Luxon defended the proposals and pushed blame on the previous Government for its "wasteful spending".
"What we've said to the CEOs of those agencies is make sure that every single person, every single dollar, every resource you've got to keep working at that to make sure that it's focused on the frontline services and delivering better outcomes for New Zealanders.
"They've made decisions around stopping programmes, about removing waste, dealing with roles that they don't think deliver as well as they should or could. I appreciate that's tough at very much a personal level but New Zealanders expect us to make sure that we move the resources from the back-office that are bureaucracy right to the frontline services that deliver better services for them.
"As I've said before, I want more medical doctors not spin doctors - so that's a good example of what we're talking about."

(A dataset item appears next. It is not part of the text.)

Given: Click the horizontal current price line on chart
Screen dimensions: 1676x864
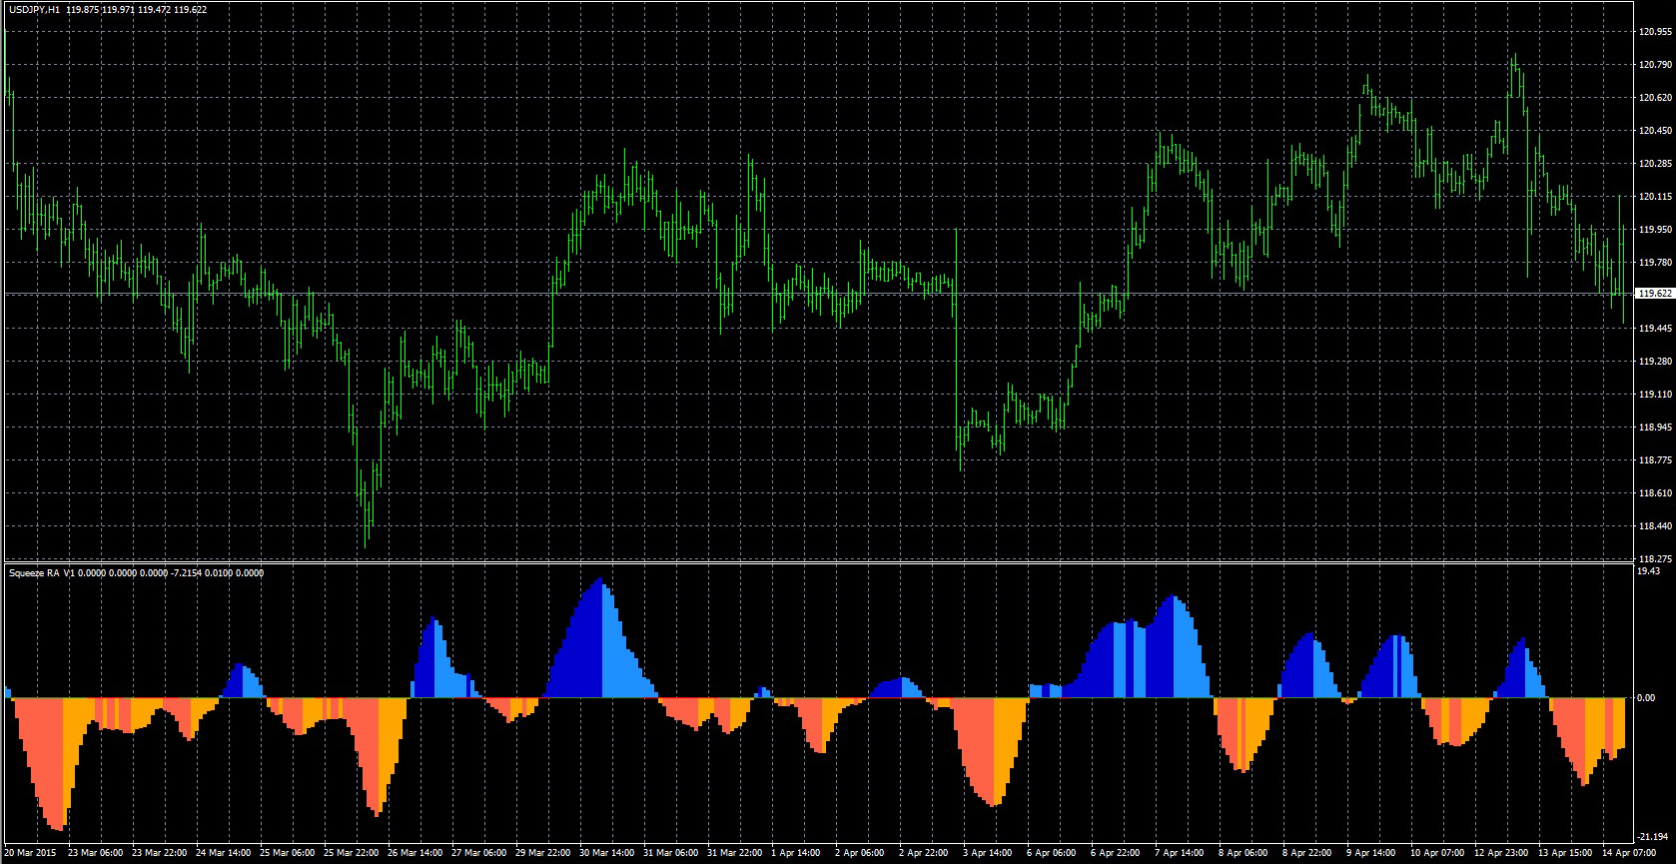Looking at the screenshot, I should 799,294.
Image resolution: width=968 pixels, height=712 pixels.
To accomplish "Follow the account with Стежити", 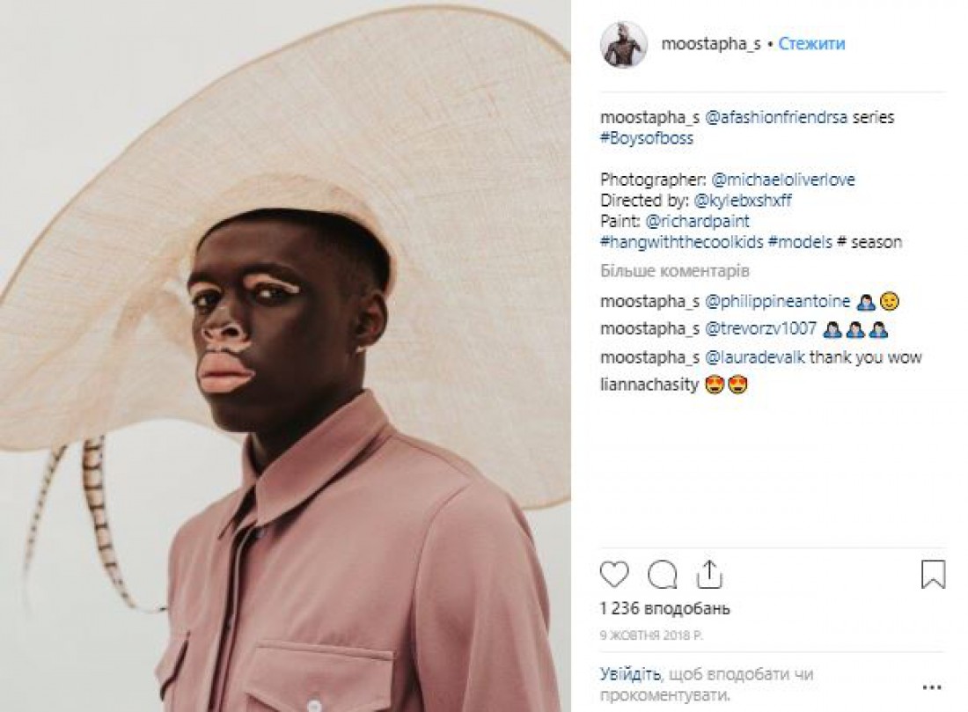I will (x=811, y=44).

Despite backlash on the cuts at agencies like Oranga Tamariki and education, Luxon said the May 30 Budget would see investment in those agencies.
"We are expecting better outcomes and better results and if a CEO needs to reorganise their resources and the money and the spend on people to better organise to deliver towards those goals that's what all of this is about. That's what the New Zealand public expect."